KFC & Pizza Hut operator Devyani International is predicted to form a stellar debut on bourses on August 16 with most analysts expecting quite 50 percent listing gains.

The Rs 1,838-crore public issue was oversubscribed by 116.71 times during April 4-6. Qualified institutional investors’ reserved portion was subscribed 95.25 times, non-institutional investors part was subscribed 213.06 times, and therefore the portion put aside for retail investors witnessed 39.52 times subscription.

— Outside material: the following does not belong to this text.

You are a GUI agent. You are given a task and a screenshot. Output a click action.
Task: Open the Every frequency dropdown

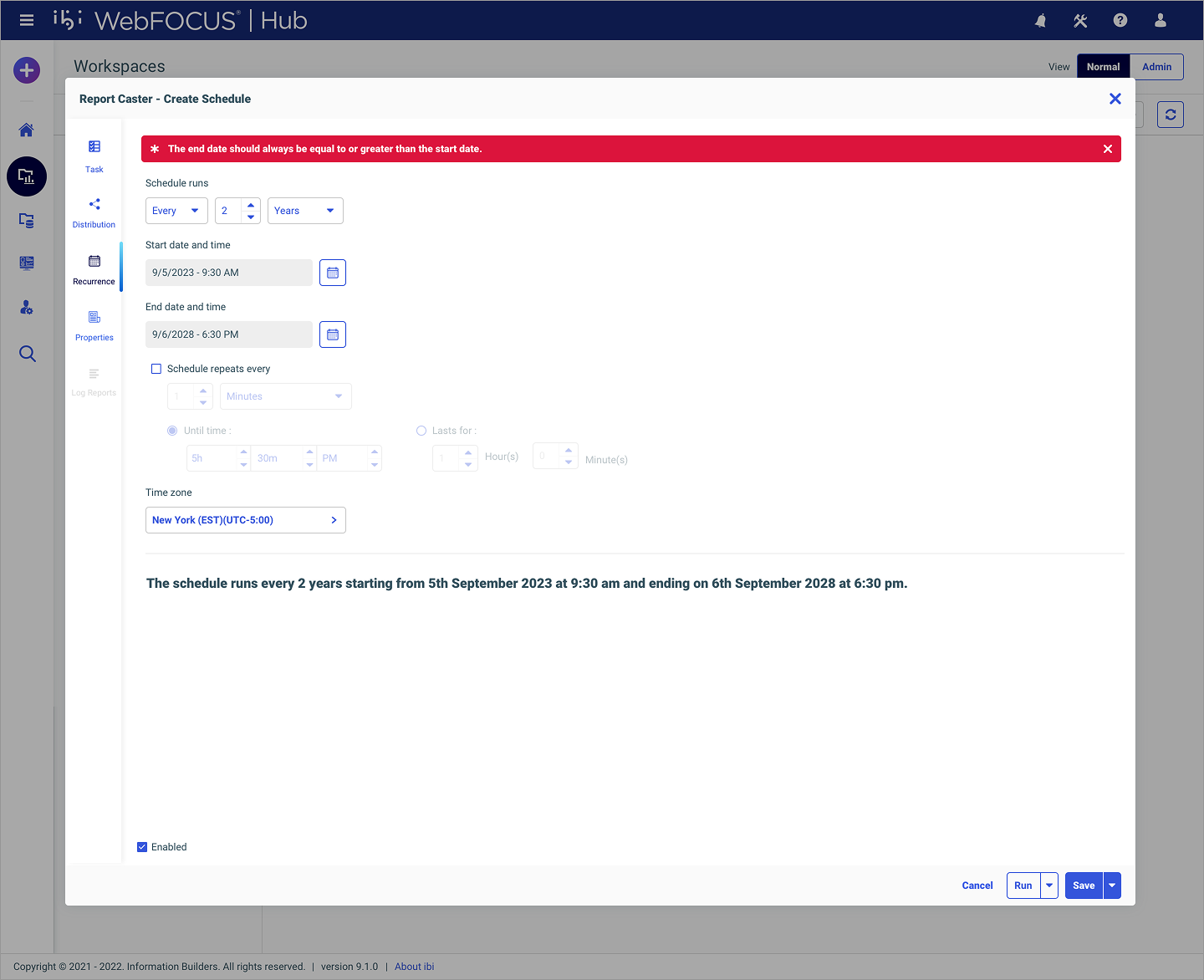tap(176, 210)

Employees’ portion was subscribed 4.7 times.

The offer comprised a fresh issue of Rs 440 crore and a suggestion purchasable of Rs 1,398 crore by investor Dunearn Investments and promoter RJ Corp.

“Considering excellent demand from for QSR story in India, we expect strong listing above Rs 135, which translates to quite 50 percent premium over the upper end of the IPO price Rs 90,” Prashanth Tapse, VP Research at Mehta Equities told Moneycontrol.

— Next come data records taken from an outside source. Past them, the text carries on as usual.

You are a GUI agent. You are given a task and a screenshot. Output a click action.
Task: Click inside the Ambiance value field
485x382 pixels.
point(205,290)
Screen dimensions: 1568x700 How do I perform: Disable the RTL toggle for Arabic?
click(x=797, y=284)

“Premium listing gains seem to be justified because the issue was well priced with attractive valuation and well-diversified global brands (KFC, Pizza Hut, Costa Coffee & Yum) are strongly placed across all age groups which provides future demand visibility,” Tapse said Gaurav Garg, Head of Research at CapitalVia Global Research expects listing to be around Rs 145-150.

Devyani International is that the largest franchisee of Yum Brands in India and is among the most important operator of quick-service restaurant (QSR) chains with 696 stores across 166 cities.

Yum Brands Inc. operates brands like KFC, Pizza Hut and Taco Bell and features a presence globally with quite 50,000 restaurants in over 150 countries. additionally , the corporate is additionally a franchisee for the Costa Coffee brand and stores in India.

Currently, the Costa Coffee chain operator’s shares are trading at Rs 145 within the grey market, a premium of Rs 55 or 61.1 percent over the ultimate issue price of Rs 90 per share, the IPO Watch and IPO Central data showed.

“The grey market premium is sort of justified. With the past few IPOs hitting the exchanges with stellar listing gains it’s only natural for investors to be so optimistic. The QSR business model features a huge potential within the country with a growing working population, changing tastes and preferences of the consumers,” said Gaurav Garg said.

“The company is valued at 9.54 times on price/sales front which is sort of reasonable in comparison to its peers and therefore the IPO is valued at around 62.8 times EV/EBITDA (enterprise value – earnings before interest, tax, depreciation and amortisation) which looks reasonable when looked along side its peers. the expansion potential of this industry is sort of high once it can operate at full capacity and is predicted to get good return on equity.” he added.nce it can operate at full capacity and is predicted to get good return on equity.” he added.

Amarjeet Maurya – AVP – Mid Caps at Angel Broking also expects strong listing gain on the rear of lower EV/Sales (FY21) valuation which is 9.9x compared to peers (Jubilant Foodworks – 15.4x, Burger King India – 14.8x, Westlife Development – 10x).